» Фрагмент текста

В жаркий майский полдень 1884 года я сидел за работой у себя в саду в просторной беседке, заросшей вьющейся зеленью, через которую не проникало солнце и где поэтому было сравнительно прохладно.
Хотя это было в Париже и в двух шагах от Avenue du bois de Boulogne, но кругом стояла невозмутимая тишина. Маленький, очень оригинальной постройки домик, который я занимал, выходил на impasse, где вообще почти отсутствовало какое-либо движение; хорошенький садик, затенённый старыми каштанами и наполненный цветами, был обнесён высокой каменной стеною, а в глубине его таилась почти незаметная дверца, отворявшаяся на обширный луг, переходивший в опушку Булоньского леса.
Только в такой обстановке и являлась возможность среди полной тишины отдохнуть человеку, сильно расстроившему себе нервы и обязанному в то же время много работать.
Я уже несколько месяцев прожил в Париже такой совсем не парижской жизнью, в никем не возмущаемом уединении, но имея в то же время под руками все нужные материалы для моей работы.
Я и тогда, в тот жаркий майский полдень, разбирал выписки, сделанные мною в Bibliothèque Nationale. Дело в том, что я задумал несколько работ в беллетристической или иной форме, намереваясь затронуть некоторые вопросы о малоизвестных ещё предметах, о редких, но, по моему мнению, существующих проявлениях мало исследованных душевных свойств человека. Я занимался, между прочим, мистической и так называемой «оккультической» литературой. Кое-что из этой области мне впоследствии пришлось затронуть в моих романах «Волхвы» и «Великий Розенкрейцер».
По мере того как я разбирался в своих выписках из Bibliothèque Nationale, мне припомнились интереснейшие повествования Радды-Бай, то есть госпожи Блаватской, появлявшиеся в «Русском Вестнике» под заглавием «Из пещер и дебрей Индостана» и с таким интересом читавшиеся в России. Предмет моих занятий был тесно связан с главнейшей сутью этих повествований.
«Не решиться ли в самом деле, — думал я, — не съездить ли в Индию к нашей удивительной соотечественнице, Блаватской, и убедиться воочию, насколько согласны с действительностью те чудеса, о которых она рассказывает…»
Я именно думал об этом, когда расслышал на крупном хрустевшем песке дорожки моего садика приближавшиеся к беседке шаги. В беседку ко мне вошла madame P., немало лет прожившая в России парижанка, с которой мне в то время приходилось почти ежедневно видаться.
— Вот, — сказала она, кладя передо мною газетный лист, — вы так заинтересованы Блаватской, а она здесь, в Париже.
— Что вы! Не может быть!
— Читайте.

» Исходные данные
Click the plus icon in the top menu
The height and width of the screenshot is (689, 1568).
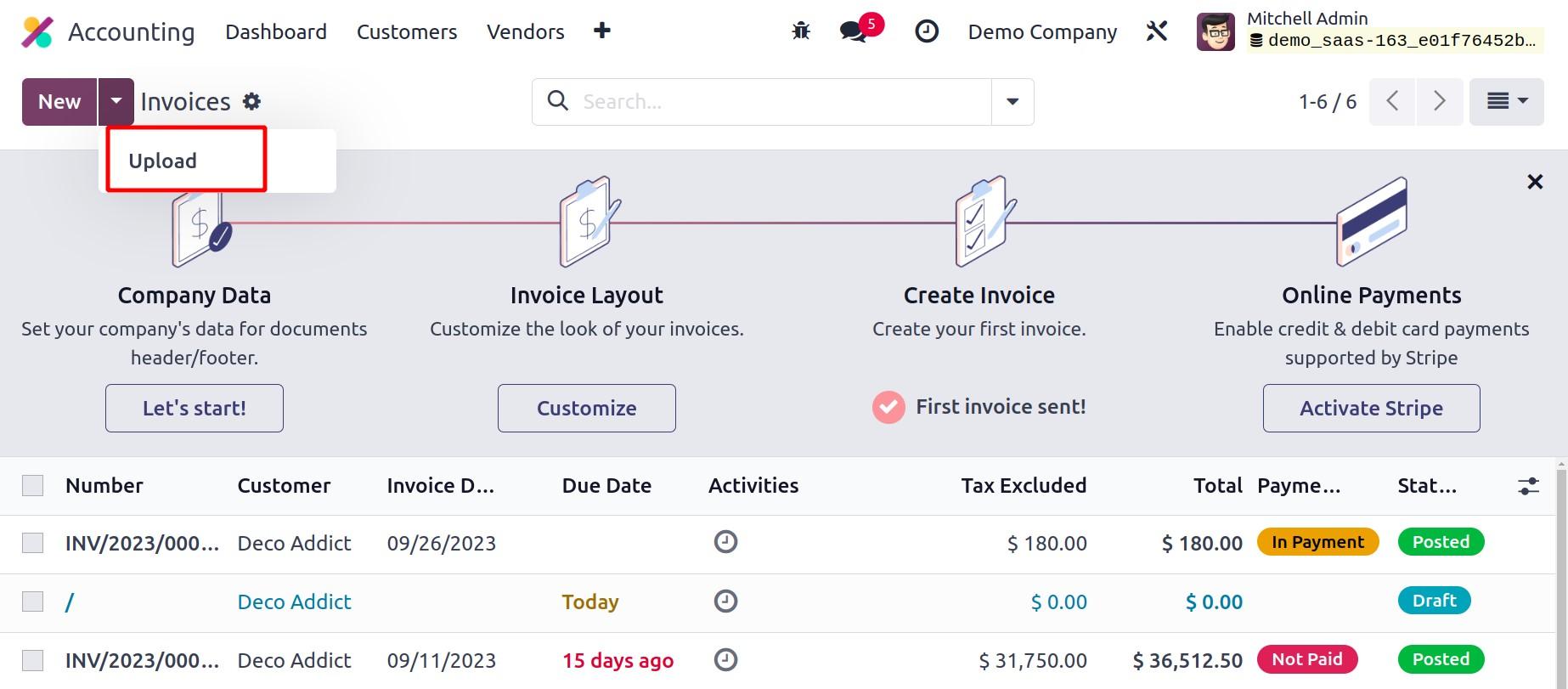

» Задание A
В каком месяце и году происходит действие, описанное во фрагменте текста?
» Задание B
Перечислите все названия литературных произведений и периодических изданий, упомянутые во фрагменте текста.

» Ответ A
В мае 1884 года.

» Ответ B
«Волхвы», «Великий Розенкрейцер», «Из пещер и дебрей Индостана», «Русский Вестник».